When asked about the potential for Microsoft’s AI technology to cause additional harm in the future, Nadella admitted that the news about Swift was “alarming and terrible,” and that the company must “move fast” to prevent nonconsensual sexually explicit deepfake images by putting in some undisclosed guardrails.
“I think we all benefit when the online world is a safe world. And so I don’t think anyone would want an online world that is completely not safe for both content creators and content consumers. So therefore, I think it behooves us to move fast on this.”
Microsoft CEO Satya Nadella
While Microsoft hasn’t publicly disclosed what new safeguards or filters it’s put in place since the incident, Nadella has claimed that the company’s AI engineers have made some adjustments to the text filtering prompts and have not been able to reproduce similar images of Swift with the updated explicit content filters in place.
404 Media has also independently confirmed that it could not reproduce the deepfake images of Swift or other celebrities since Microsoft applied its new filtering guardrails.
Prior to Microsoft’s late changes to its Microsoft Designer service, deepfake images produced by the AI tool had been seen 27 million times on X, and the company’s previous filters were easily bypassed by misspellings, nor did they require any explicitly sexual language to create.

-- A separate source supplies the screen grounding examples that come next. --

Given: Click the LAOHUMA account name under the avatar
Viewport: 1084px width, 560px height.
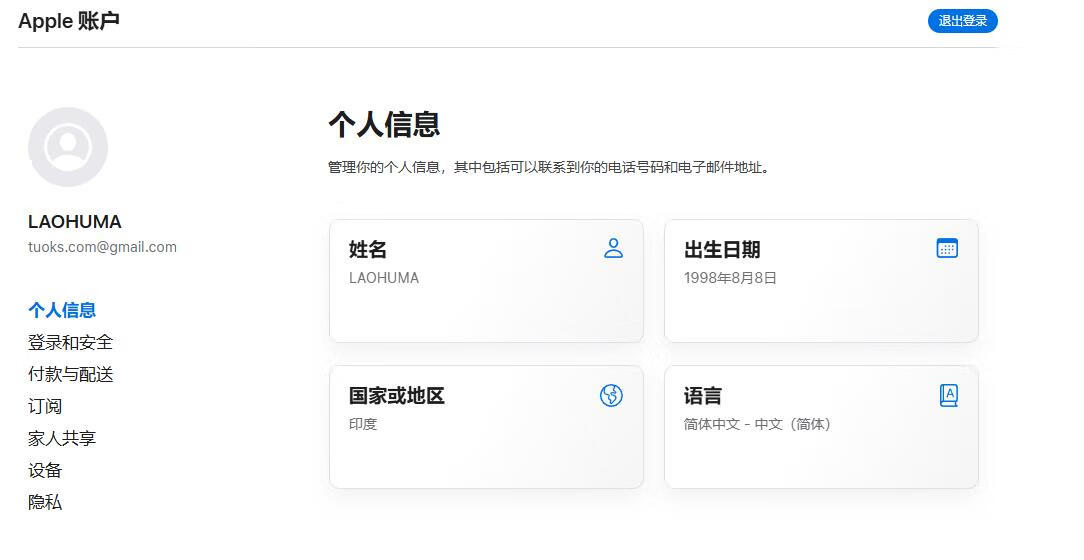Looking at the screenshot, I should (x=75, y=222).

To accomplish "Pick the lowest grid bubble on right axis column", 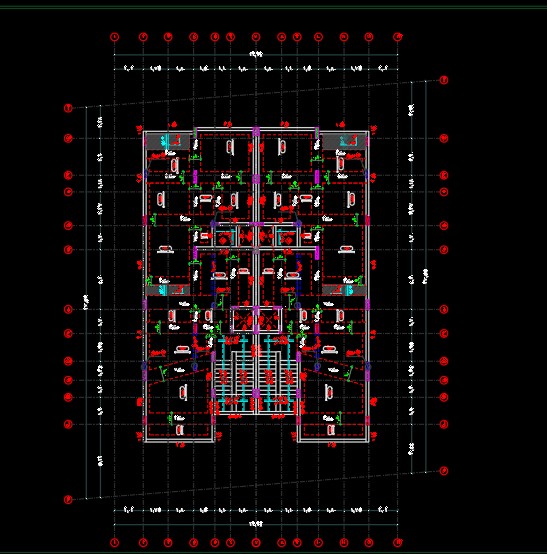I will (x=444, y=471).
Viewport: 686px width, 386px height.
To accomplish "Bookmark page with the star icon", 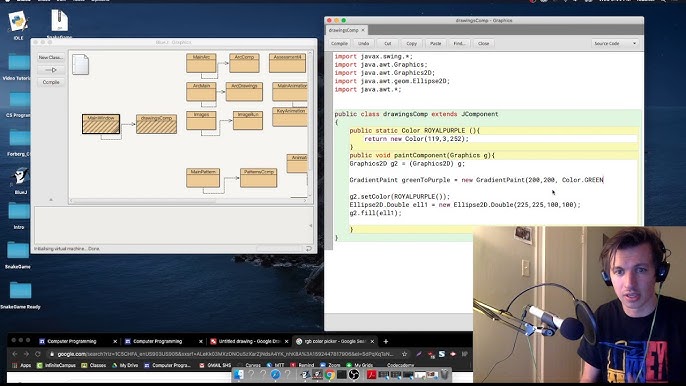I will coord(404,354).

Perhaps, due to the nature of its partnered application and not owning the full stack of technology, Microsoft has been relatively reckless with its AI technologies as it looks to gain both mind and market share among potential users. Unfortunately, Nadella may be trotted out to do several more supplemental interviews and answer further privacy and security questions if Microsoft can successfully push AI usage mainstream.